Nel sito del MIBACT alla
voce Copyright si legge: “Le indicazioni di copyright sono indicate nel piede
di pagina. - I contenuti del sito -
codice di script, grafica, testi,
tabelle, immagini, suoni, e ogni altra informazione disponibile in qualunque
forma - sono protetti ai sensi della
normativa in tema di opere dell'ingegno. I prodotti software e i contenuti
informativi, salvo diverse specifiche indicazioni, possono essere scaricati o
utilizzati solo per uso personale, o comunque non commerciale, citando la
fonte. Per fini di lucro è consentito utilizzare, copiare e distribuire i
documenti e le relative immagini disponibili su questo sito solo dietro
permesso scritto (o egualmente valido a fini legali). Le note di copyright, gli
autori ove indicati o la fonte stessa devono in tutti i casi essere citati
nelle pubblicazioni in qualunque forma realizzate e diffuse.”
Provocatoriamente mi chiedo,
ma il Copyright vale solo per la tutela del MIBACT o vale anche per TrexentaStorica?
L’ultima
cosa riguarda invece alcune inesattezze presenti nella precitata relazione del Dott.
Ing. ANTONELLA SANNA la quale afferma: “Lo Spanu identifica la chiesa con Santa
Maria di Turri sulla base dell'ipotesi che l'edificio si trovi al confine tra i
due territori di Pranu Arcedda e Turriga in cui si trovavano anticamente i due
villaggi medioevali di Turri e Arco.” Lo Spanu, almeno nel libro citato in
bibliografia, non afferma quanto sopra che è invece un accostamento di altri
studiosi (peraltro anch’essi non citati) ormai abbondantemente superato in
quanto Turri (ora si sa con certezza) era situato a ovest di Ortacesus e quindi
in ben altra direzione.
E più oltre si legge ancora:
“La presenza del villaggio si attesta in numerosi documenti risalenti al XII e
XIII secolo, finché si assiste ad un suo declino ed al conseguente decisivo
spopolamento: l'ultimo documento in cui Arco è citato risale al 1218.”

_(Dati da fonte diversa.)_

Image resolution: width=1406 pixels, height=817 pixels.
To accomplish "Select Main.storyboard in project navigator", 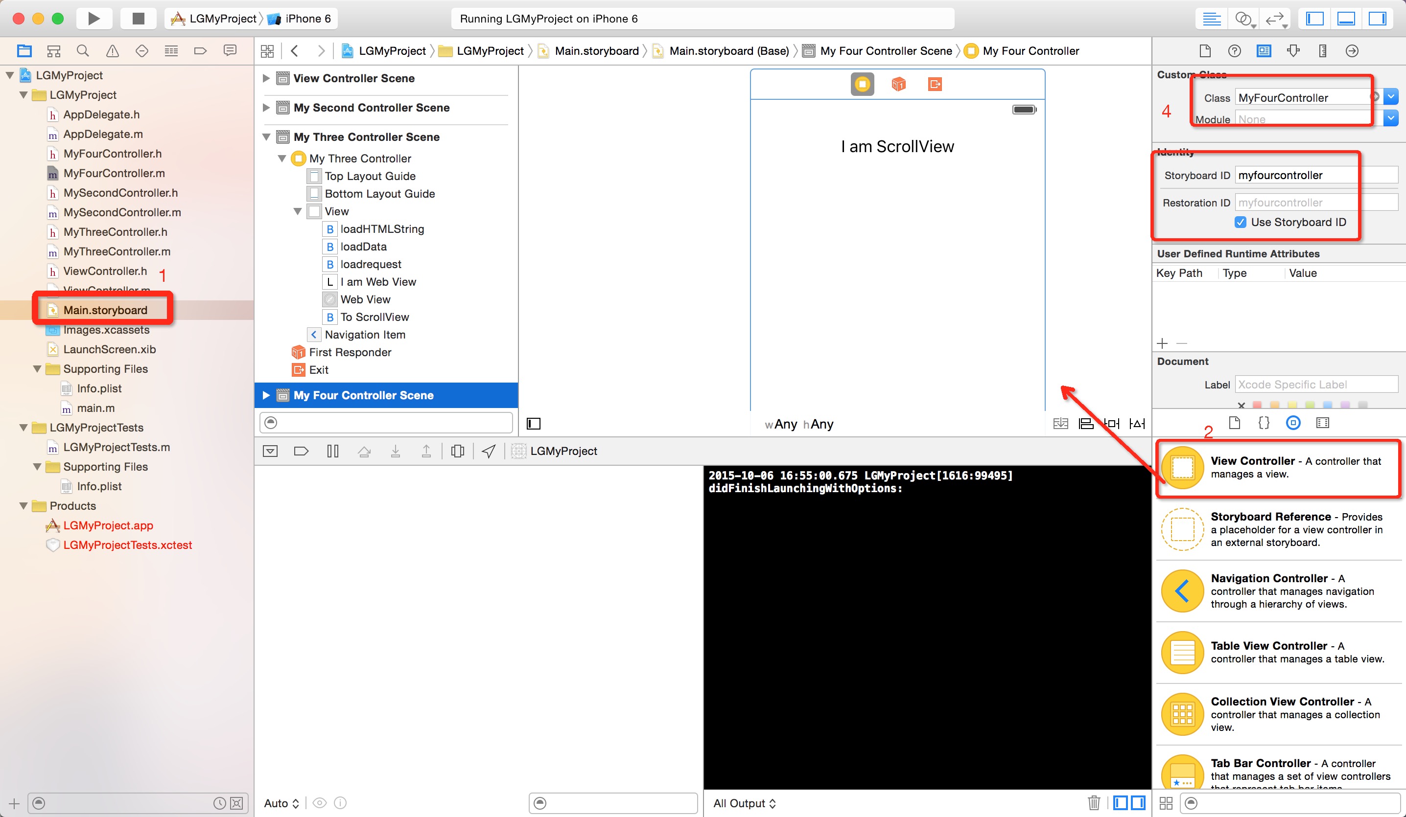I will click(x=105, y=309).
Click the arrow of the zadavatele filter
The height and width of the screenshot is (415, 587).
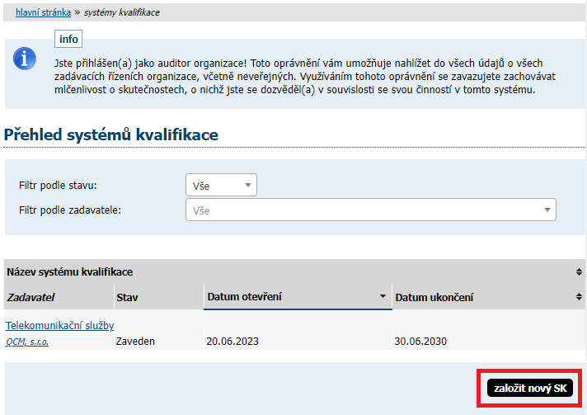(x=547, y=210)
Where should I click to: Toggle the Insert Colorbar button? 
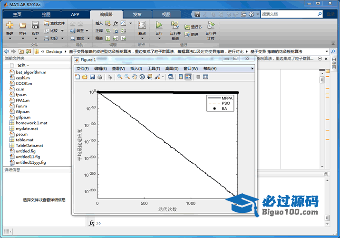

Per i non addetti ai lavori
il riferimento al 1218 è quasi certamente relativo alla famosa “Donazione della
Trexenta” senonché il villaggio, per sua fortuna o sfortuna questo non lo
sappiamo visto il successivo periodo di guerre, carestie e pestilenze, è sopravvissuto
alla data sopra indicata per almeno un altro secolo e mezzo abbondante tant’è
che nel 1359 vi abitavano dalle 30 alle 40 persone che sappiamo coltivavano
grano, orzo e producevano vino destinato alla vendita.
Mi chiedo quindi, cosa
dovrebbero dire tali Guantinus Coccho, Andrea Meli, Gonnarius Meli, Gomita
Squirro, Colus de Asseni, Arsocchus de Asseni, Petrus de Asseni che, stando
alla citata relazione non avrebbero dovuto essere in vita e che invece erano
sottoposti a tassazione dai pisani nel 1359? Questi toscani dovevano essere
peggio della nostra Equitalia e riuscivano a tassare anche persone non
esistenti?
Francamente forse
qualcosa di meglio si poteva decisamente fare. Se non altro perché nel mio
articolo questi dati erano presenti.